- DESCRIPTION OF THE TASK: Convert everything from the line containing "The width and" down to the line containing "I will pos(1098,68).", both included, into a JSON list of strings with one string per line and no blank lines. Leave out every other line of the items.

- TASK MATERIAL:
++++

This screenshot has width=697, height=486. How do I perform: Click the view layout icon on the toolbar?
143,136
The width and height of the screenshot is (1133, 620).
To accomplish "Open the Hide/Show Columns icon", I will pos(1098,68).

++++

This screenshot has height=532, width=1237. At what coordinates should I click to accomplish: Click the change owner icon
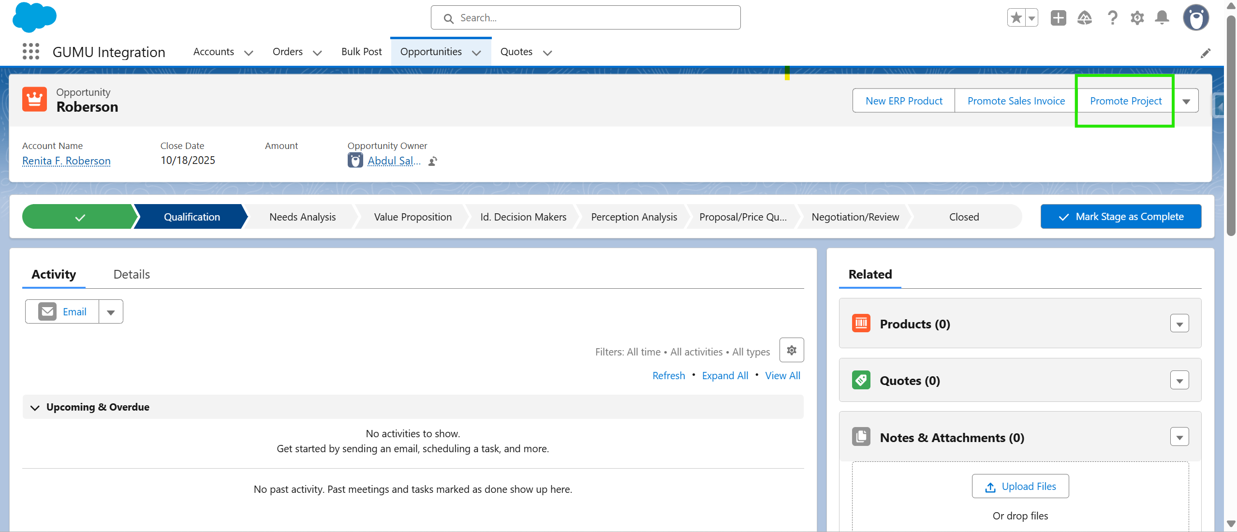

++++

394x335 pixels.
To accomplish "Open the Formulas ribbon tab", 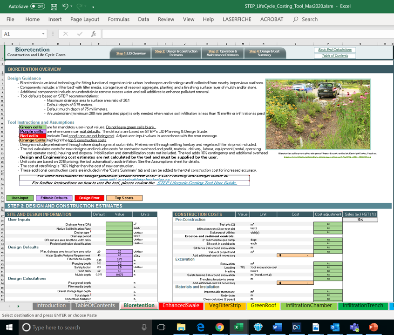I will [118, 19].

++++

- RESULT BELOW:
[
  "The width and height of the screenshot is (1133, 620).",
  "To accomplish \"Open the Hide/Show Columns icon\", I will pos(1098,68)."
]